# Puerto USB utilizando ASM



## whtguitar (Mar 5, 2010)

Saludos a todos!

Esta la primera vez, disculpen si esto suena algo novato .

Como mi laptop no tiene un puerto paralelo, conseguí un aparatico que es USB a Paralelo. He tenido problemas para utilizarlo, alguíen tiene alguna idea de como poder acceder a este mediante un código Assembler ? 

El dispositivo es parecido a este:
http://img.alibaba.com/photo/10812632/USB_To_Parallel_DB25_.jpg


----------



## tecnogirl (Mar 5, 2010)

Tienes el fabricante y.. quiza el modelo. ya buscaste informacion en Internet ?.
Saludos


----------



## whtguitar (Mar 5, 2010)

Gracias por responder tan pronto

Tengo que es un BF -1284. Cuando lo conecto y busco una dirección para acceder a este (como lo hacía para la dirección del puerto paralelo, antiguamente en Dir: 378H, 278H ó 3BCH), me da una dirección: 02H ...

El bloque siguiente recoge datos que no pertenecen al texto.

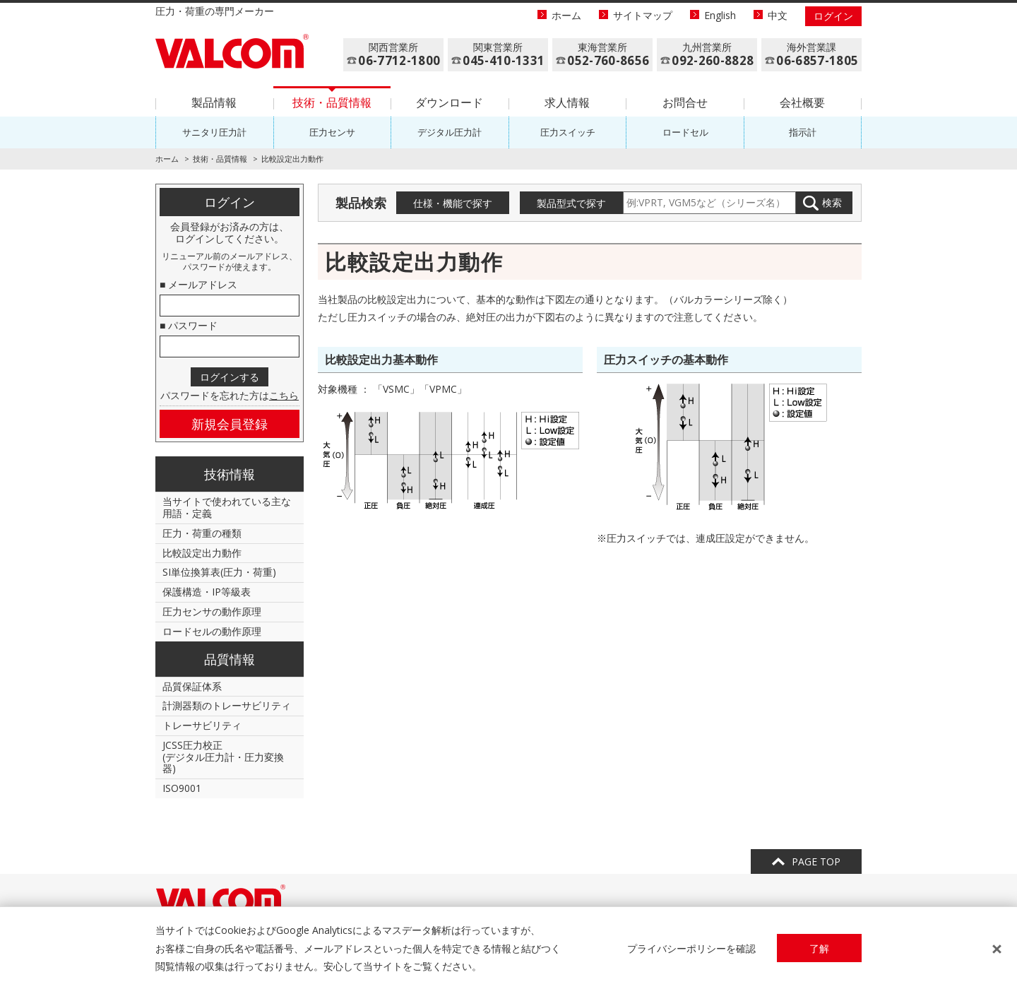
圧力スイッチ (567, 132)
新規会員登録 (229, 423)
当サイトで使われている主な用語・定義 (226, 507)
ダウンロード (449, 102)
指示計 (802, 132)
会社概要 (802, 102)
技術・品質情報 (331, 102)
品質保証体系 (192, 686)
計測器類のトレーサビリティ (226, 705)
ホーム (566, 15)
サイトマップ (642, 15)
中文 (777, 15)
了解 (819, 948)
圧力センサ (332, 132)
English (720, 15)
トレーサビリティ (202, 725)
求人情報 (567, 102)
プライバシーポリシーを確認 (691, 948)
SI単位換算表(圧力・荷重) (219, 572)
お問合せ (685, 102)
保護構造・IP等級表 (206, 591)
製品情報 (214, 102)
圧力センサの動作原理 (211, 611)
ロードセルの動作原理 (211, 631)
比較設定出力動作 (202, 552)
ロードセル (685, 132)
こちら (284, 395)
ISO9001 (181, 788)
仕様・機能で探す (452, 203)
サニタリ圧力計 (214, 132)
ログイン (833, 16)
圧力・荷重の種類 (202, 533)
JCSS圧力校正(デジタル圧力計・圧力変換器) (223, 757)
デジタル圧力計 (449, 132)
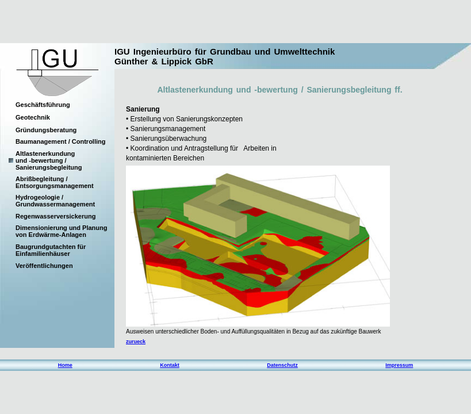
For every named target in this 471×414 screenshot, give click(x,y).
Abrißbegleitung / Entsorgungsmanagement (55, 182)
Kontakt (169, 365)
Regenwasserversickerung (55, 216)
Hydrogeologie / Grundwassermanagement (55, 201)
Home (65, 365)
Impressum (399, 365)
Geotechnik (33, 117)
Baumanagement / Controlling (60, 141)
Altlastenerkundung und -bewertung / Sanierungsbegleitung (49, 160)
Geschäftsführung (43, 104)
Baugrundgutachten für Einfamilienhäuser (51, 250)
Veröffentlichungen (44, 265)
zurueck (135, 341)
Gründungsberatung (46, 129)
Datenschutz (282, 365)
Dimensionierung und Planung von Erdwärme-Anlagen (62, 231)
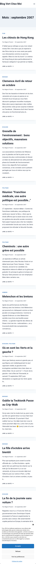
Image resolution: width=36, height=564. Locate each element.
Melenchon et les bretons (17, 296)
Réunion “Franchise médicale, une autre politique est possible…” (16, 196)
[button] (33, 525)
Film (3, 33)
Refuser (17, 551)
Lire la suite (8, 66)
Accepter (18, 546)
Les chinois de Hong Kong (18, 37)
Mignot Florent (9, 42)
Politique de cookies (17, 561)
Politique (5, 188)
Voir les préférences (18, 557)
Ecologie (5, 127)
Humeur (4, 292)
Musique (5, 77)
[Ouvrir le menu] (34, 3)
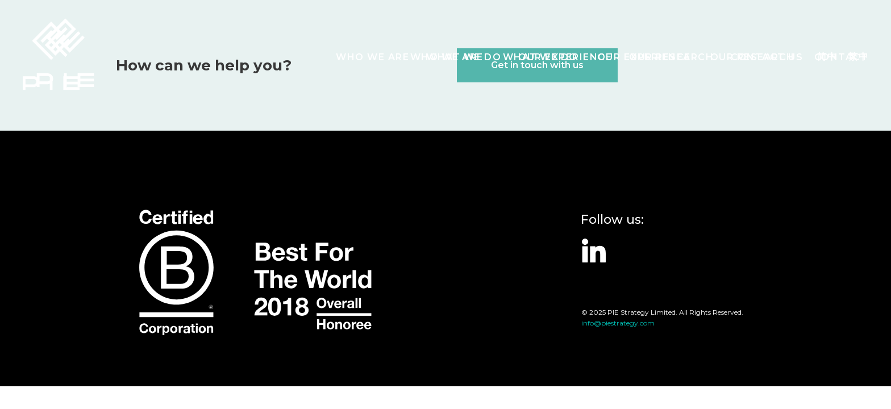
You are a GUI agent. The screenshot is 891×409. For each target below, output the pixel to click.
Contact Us (767, 57)
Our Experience (565, 57)
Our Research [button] (671, 57)
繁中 (858, 56)
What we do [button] (463, 57)
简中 (827, 56)
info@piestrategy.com (618, 323)
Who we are (372, 57)
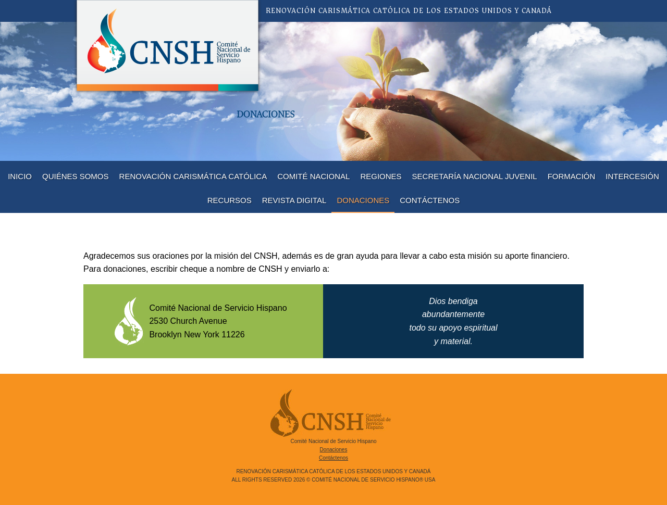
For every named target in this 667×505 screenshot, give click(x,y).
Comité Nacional (313, 176)
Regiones (380, 176)
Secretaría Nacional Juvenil (474, 176)
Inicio (20, 176)
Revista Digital (294, 200)
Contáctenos (430, 200)
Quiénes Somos (75, 176)
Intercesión (632, 176)
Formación (572, 176)
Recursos (229, 200)
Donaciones (363, 200)
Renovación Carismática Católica (193, 176)
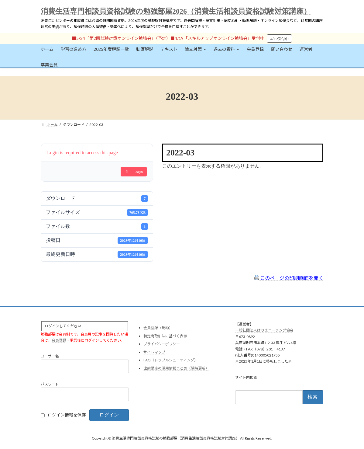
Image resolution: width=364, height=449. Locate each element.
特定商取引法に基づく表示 (165, 336)
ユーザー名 (50, 356)
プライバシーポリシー (161, 344)
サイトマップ (154, 352)
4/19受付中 (279, 39)
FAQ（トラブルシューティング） (170, 360)
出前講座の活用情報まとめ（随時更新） (176, 368)
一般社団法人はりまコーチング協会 (264, 330)
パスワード (50, 384)
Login (134, 171)
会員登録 (59, 340)
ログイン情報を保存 (67, 415)
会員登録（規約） (158, 327)
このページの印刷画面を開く (288, 278)
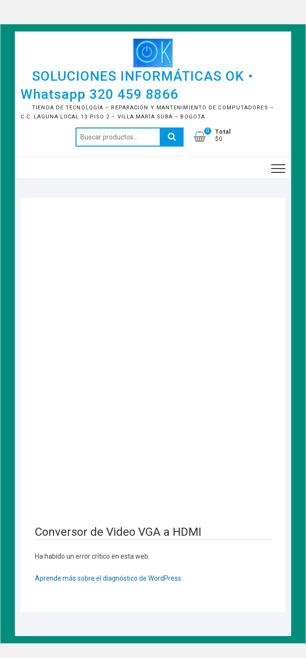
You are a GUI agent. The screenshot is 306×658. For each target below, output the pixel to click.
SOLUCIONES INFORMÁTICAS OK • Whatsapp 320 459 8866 (137, 85)
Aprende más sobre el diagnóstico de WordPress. (109, 578)
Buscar (172, 137)
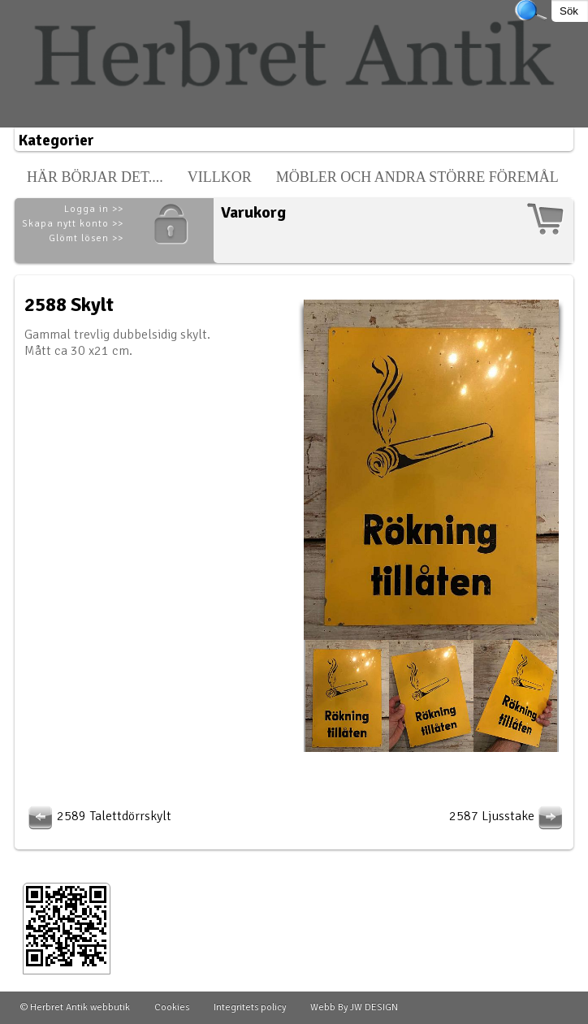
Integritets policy (250, 1007)
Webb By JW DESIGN (354, 1007)
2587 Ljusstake (508, 816)
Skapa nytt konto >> (72, 224)
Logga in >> (93, 209)
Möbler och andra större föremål (417, 177)
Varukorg (253, 212)
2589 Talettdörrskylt (97, 816)
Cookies (171, 1007)
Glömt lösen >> (86, 238)
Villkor (220, 177)
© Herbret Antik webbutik (75, 1007)
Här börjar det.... (95, 177)
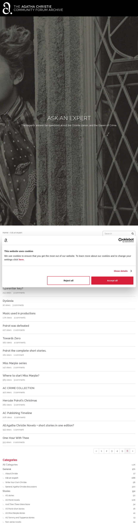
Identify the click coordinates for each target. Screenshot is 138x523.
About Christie (70, 473)
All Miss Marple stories (70, 513)
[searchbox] (119, 233)
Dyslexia (8, 300)
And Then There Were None (70, 504)
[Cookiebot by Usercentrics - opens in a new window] (121, 240)
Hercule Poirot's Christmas (20, 400)
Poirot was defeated (16, 325)
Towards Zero (12, 338)
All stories (70, 495)
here (21, 259)
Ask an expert (70, 477)
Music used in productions (19, 313)
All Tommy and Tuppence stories (70, 517)
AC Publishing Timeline (17, 413)
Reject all (68, 280)
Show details (121, 271)
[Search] (132, 233)
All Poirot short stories (70, 508)
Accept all (112, 280)
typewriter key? (13, 288)
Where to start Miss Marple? (21, 375)
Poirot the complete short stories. (24, 350)
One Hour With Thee (16, 437)
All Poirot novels (70, 500)
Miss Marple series (15, 363)
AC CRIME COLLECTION (18, 388)
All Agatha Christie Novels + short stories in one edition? (38, 425)
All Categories (69, 464)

Sin embargo, no logro manipularlo... Help Please


----------



## RBX374 (Mar 5, 2010)

Estoy altamente interesado en el tema pero no tengo ni idea 

Yo intenté usar un cable USB-Serie para programar PIC's pero no hubo manera. (Recuerda que la intensidad que da un puerto USB es muuuuuy baja)


----------



## whtguitar (Mar 5, 2010)

Llevo algo de tiempo desesperado por saber como funciona esto, a ver si se hace algo ahora :s


----------



## tecnogirl (Mar 8, 2010)

whtguitar: Conecta el cable adaptador y revisa en la pestaña de configuracion de dispositivos si aparece reconocido. Si no lo esta, deberian conectar una impresora paralela al cable y hay si deberia reconocerla y se puede averiguar el puerto de I/O que le fue asignado.
Saludos.


----------